Problems most often arise in congested airspace where less experienced amateur pilots, flying aircraft equipped with fewer sensors and “collision avoidance” equipment are a known danger. STANAG 4671 compliant UAVs have to be able to detect and get out of the way of these amateur pilots without causing problems for any other aircraft. What it comes down to is that STANAG 4671 compliant UAVs need triple redundancy in all systems having to do with its ability to avoid collisions. Israel is trying to get out in front of this need and become the world leader in producing STANAG 4671 compliant UAVs.

Hermes 900 has been in service since 2012 but it wasn’t until August 2017 that it finally completed all its acceptance tests. With the Israelis, an aircraft can be in service for years before it is able to take and pass all of the tests for the capabilities and equipment it was designed to use. This allows the new aircraft to get operational experience, often in a combat zone, so that the design can be tweaked and different accessories tried out under realistic conditions. This enabled the StarLiner to achieve STANAG 4671 compliance in a relatively short time.

Currently over a hundred Hermes 900s are operational or on order for the Israeli Air Force and at least six export customers. Hermes 900 officially entered Israeli Air Force service in 2015. Hermes 900, like other large Israeli UAVs, is also made available, via a British company, for lease and they are popular peacekeeping operations.
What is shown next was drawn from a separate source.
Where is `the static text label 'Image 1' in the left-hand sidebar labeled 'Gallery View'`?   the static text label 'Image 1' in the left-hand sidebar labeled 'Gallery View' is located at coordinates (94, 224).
For example, three of them arrived in Mali (Africa) during 2017 to serve with a UN peacekeeping force. The 900 is popular for maritime patrol and can even carry automatically-inflating life rafts that can be dropped to survivors of a maritime accident.
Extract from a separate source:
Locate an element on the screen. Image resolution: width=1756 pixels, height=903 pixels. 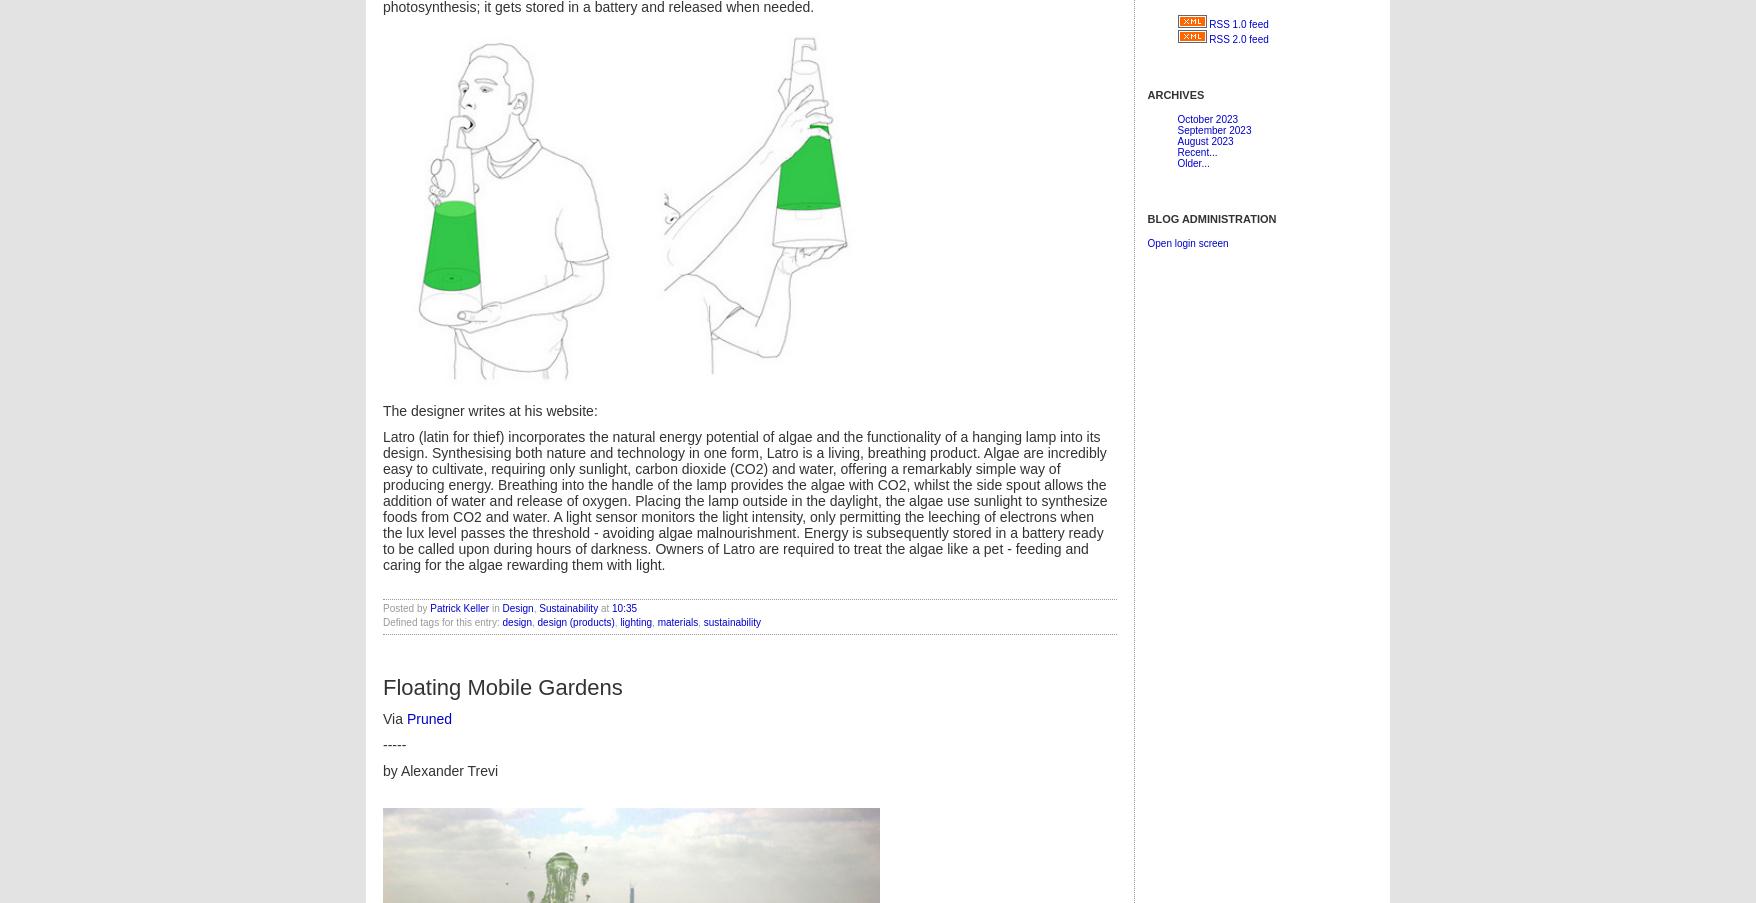
'Blog Administration' is located at coordinates (1210, 218).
Israeli aircraft manufacturer Elbit conducted the first flight test of the Hermes 900 in 2009 and it saw heavy use during the 2014 war with Hamas in Gaza. This Hermes 900 is similar in size (and appearance) to the American Predator (both weighing 1.1 tons), but the Israeli UAV is built mainly for endurance. The Hermes 900 can stay in the air for 36 hours and has a payload of 300 kg (650 pounds). This means that, with its cruising speed of 125 kilometers an hour, the Hermes 900 has a max range of 4,500 kilometers and a max ceiling of 9,100 meters (30,000 feet). That last bit is important, because one of the export customers is Switzerland and the good high-altitude performance was a key reason for the sale.
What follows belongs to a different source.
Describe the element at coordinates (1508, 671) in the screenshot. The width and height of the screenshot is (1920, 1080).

The Hermes 900 has a wingspan of 15 meters, length of 8.3 meters and max speed to 220 kilometers an hour. The 900 is basically a stretched and bulked up Hermes 450, which is a 450 kg (992 pound) aircraft, with a payload of 150 kg. It can also carry Hellfire missiles. The Hermes 450 is 6.5 meters (20 feet), long and has an 11.3-meter (35 foot) wingspan. It can stay in the air for up to 20 hours per sortie and fly as high as 6,500 meters (20,000 feet). The Hermes 450 is the primary heavy UAV for the Israeli armed forces and has been in service since the late 1990s.

The Hermes 900, like most UAVs, is sold as system package. Each Hermes 900 system consists of three UAVs, ground control and maintenance gear. Depending on accessories and (for export) the maintenance and training package each Hermes 900 system costs $15-20 million, with the StarLiner costing more.